Since the beginning of the conflict last year, thousands of people have been killed while the UN’s World Food Programme (WFP) says that about 1.3 million people, a quarter of the population, are in need of aid.  Tens of thousand of Muslims have also fled the country as Christian militias have stepped up their attacks since the forced resignation of the CAR’s first Muslim ruler, Michel Djotodia, in January 2014.  Many Muslims have crossed the borders into neighbouring Cameroon and Chad, while thousands more are living in camps inside the CAR.  Although interim President Catherine Samba Panza has appealed for an end to the bloodshed, this appeal has gone with little success.

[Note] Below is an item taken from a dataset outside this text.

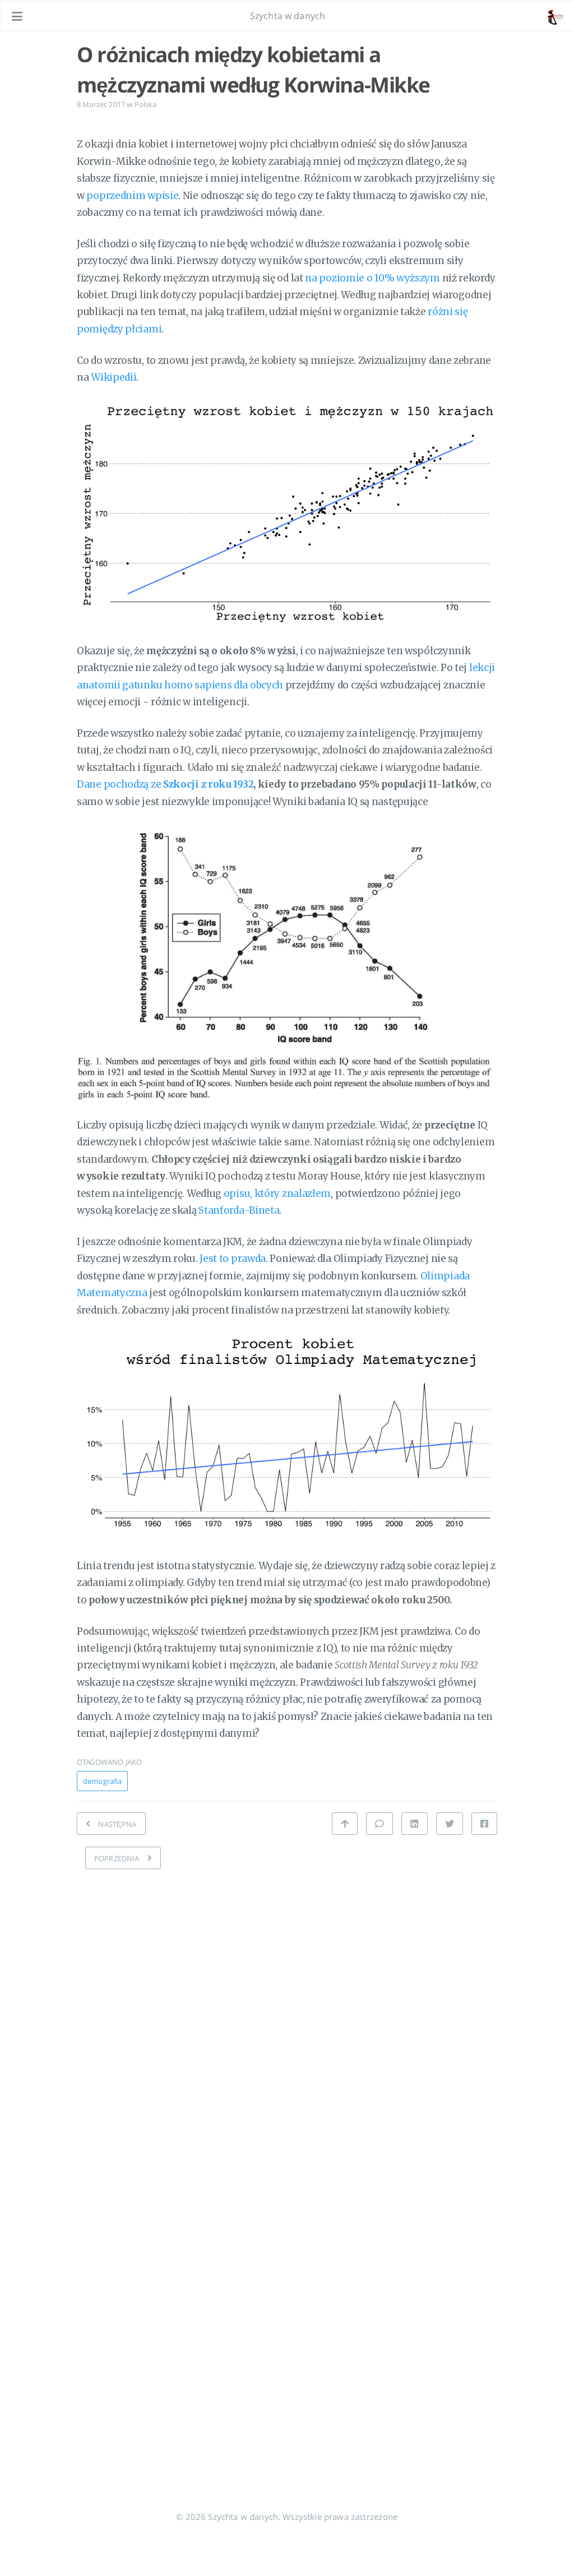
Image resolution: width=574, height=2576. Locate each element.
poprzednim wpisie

On Friday, UN aid chief Valerie Amos announced that fewer than 1,000, of the more than 100,000 Muslims who once lived in the capital city, remain in Bangui.

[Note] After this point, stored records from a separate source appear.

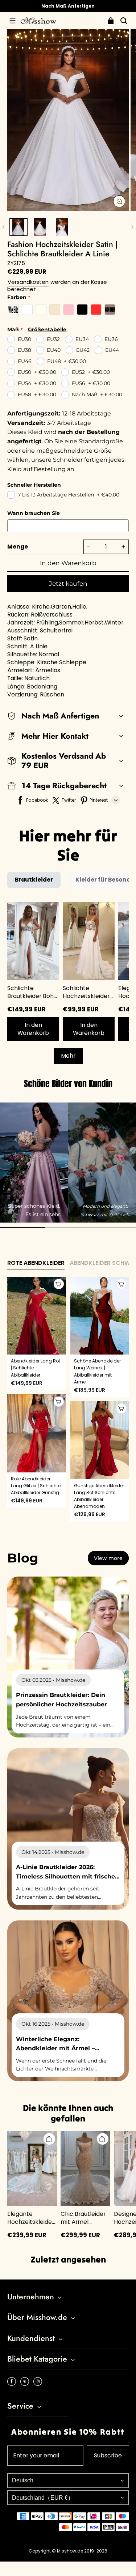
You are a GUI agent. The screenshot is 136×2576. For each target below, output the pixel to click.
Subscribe (108, 2455)
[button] (12, 21)
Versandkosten (28, 282)
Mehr (68, 1056)
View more (108, 1558)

Somali Forces Launch Operations to Retake al-Shabaab Controlled Regions

Officials indicated Monday that African peacekeepers, operating alongside government forces, have recaptured several strategic towns in the south-western region of Somalia.  The recapture comes just days after the African Union’s AMISOM force announced that it had launched a wide scale offensive against al-Shabaab militants in areas located near the Ethiopian border.  The operation to remove the militant group from its last remaining strongholds in central and southern Somalia also comes in the wake of a sure of attacks in the country’s capital, Mogadishu, where al-Shabaab continues its bid to oust the internationally-backed government.

Speaking to reports, regional government official Abdulahi Yarisow confirmed the operations, stating “AMISOM and the Somali troops kicked al-Shabaab out of several key towns including Wajid and regional capital Hudur,” adding that “our military advancement will continue until we eliminate the enemy from the rest of the country.”  A statement released by AMISOM indicated that troops had secured the towns of Ted, Rabdhure and Buudhubow, effectively driving out al-Shabaab militants from the area.  The statement added that “the SNA (Somali National Army) and AMISOM joint operations signal the beginning of the renewed efforts by the Somali government forces working more closely with AMISOM forces to dislodge al-Shabaab from many of its strongholds across the country.”

Although Hudur had been captured from al-Shabaab by Ethiopian troops in March 2012, their withdrawal from the region resulted in the town falling back into the control of al-Shabaab.